= Task instructions =
Search the listing for the string "agent". Copy every line that has it.

= Provided records =
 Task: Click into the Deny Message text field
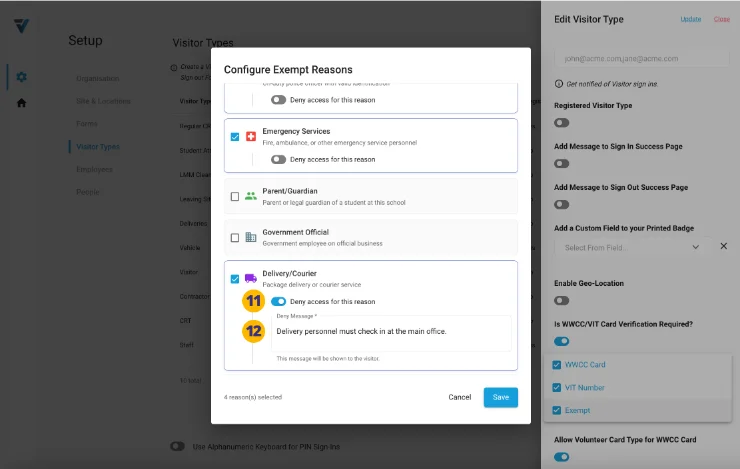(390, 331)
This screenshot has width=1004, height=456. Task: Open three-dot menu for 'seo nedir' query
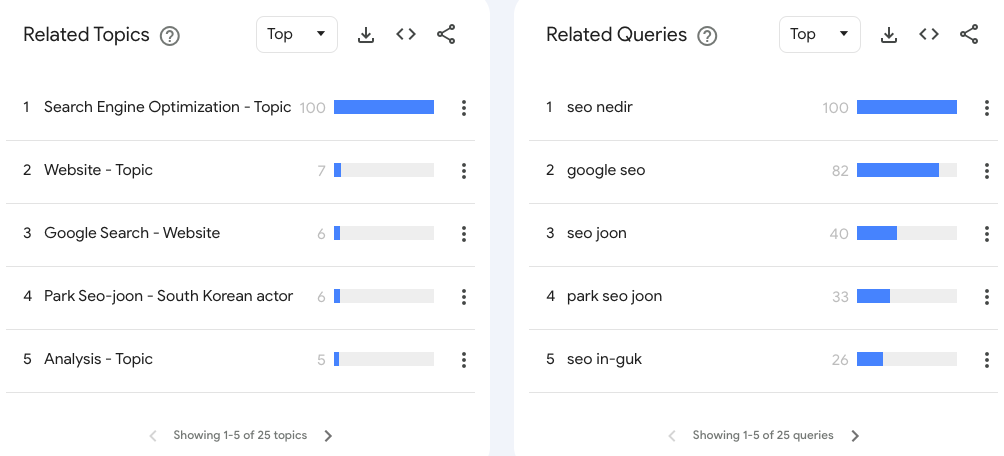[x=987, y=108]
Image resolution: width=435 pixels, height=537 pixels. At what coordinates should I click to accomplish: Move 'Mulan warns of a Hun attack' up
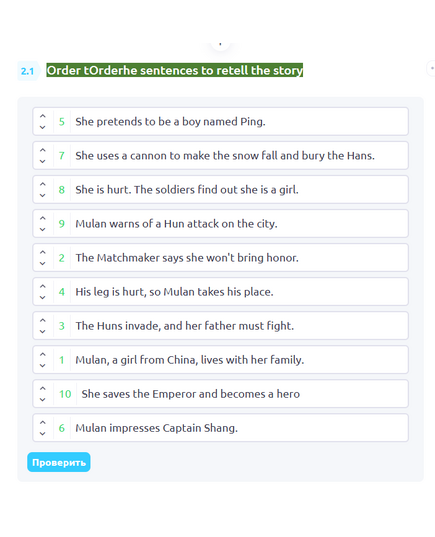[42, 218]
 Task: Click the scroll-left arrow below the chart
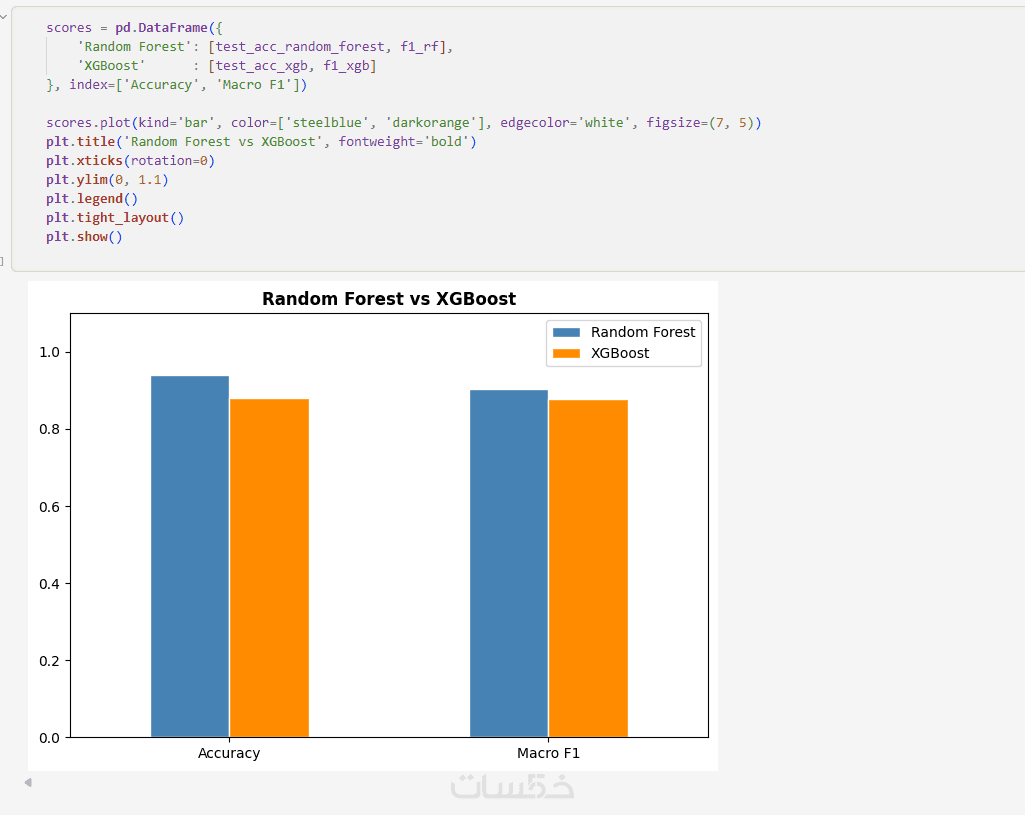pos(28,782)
* * *
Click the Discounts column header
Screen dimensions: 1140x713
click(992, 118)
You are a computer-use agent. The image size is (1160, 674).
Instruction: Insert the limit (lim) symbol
* * *
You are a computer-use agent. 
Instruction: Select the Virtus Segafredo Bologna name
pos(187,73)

= The answer =
You are a computer-use agent. The image size is (1160, 674).
You are a computer-use agent. 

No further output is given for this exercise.